> [What is expected]: Of the records that follow, copy only the lines from the line containing "You are a GUI" to the line containing "[Show slide 4", both included, exactly as written.

> [Supplied data]:
-- -- --

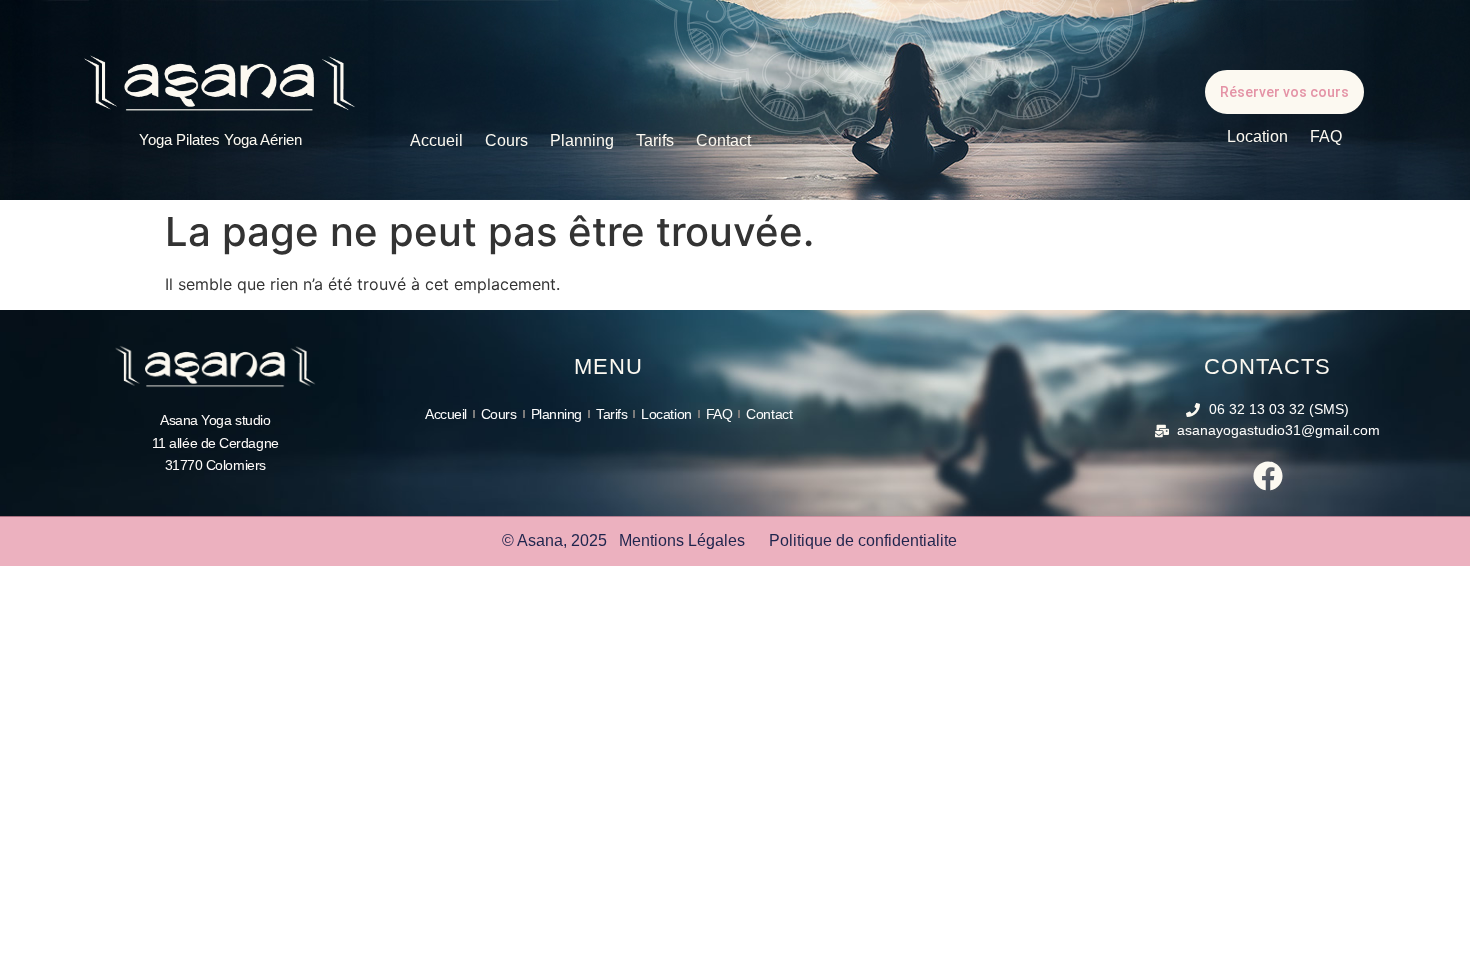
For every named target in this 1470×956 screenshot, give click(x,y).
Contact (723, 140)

-- -- --

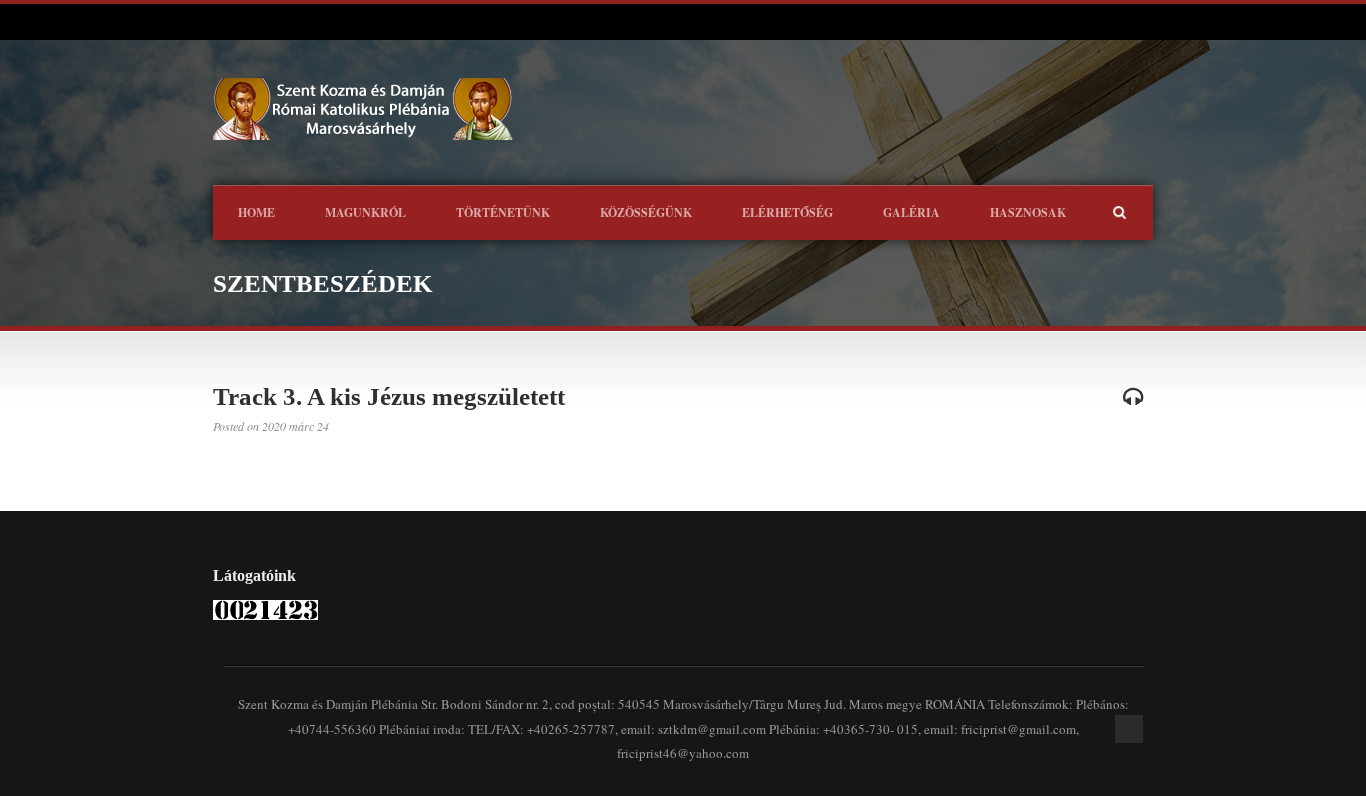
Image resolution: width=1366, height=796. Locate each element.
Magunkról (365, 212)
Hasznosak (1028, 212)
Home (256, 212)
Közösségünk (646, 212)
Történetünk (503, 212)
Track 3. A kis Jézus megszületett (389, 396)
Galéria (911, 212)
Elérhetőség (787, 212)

-- -- --

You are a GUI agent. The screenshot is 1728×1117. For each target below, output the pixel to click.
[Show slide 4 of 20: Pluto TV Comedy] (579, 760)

-- -- --

> [Solution below]:
You are a GUI agent. The screenshot is 1728×1117. For each target below, output the pixel to click.
[Show slide 4 of 20: Pluto TV Comedy] (579, 760)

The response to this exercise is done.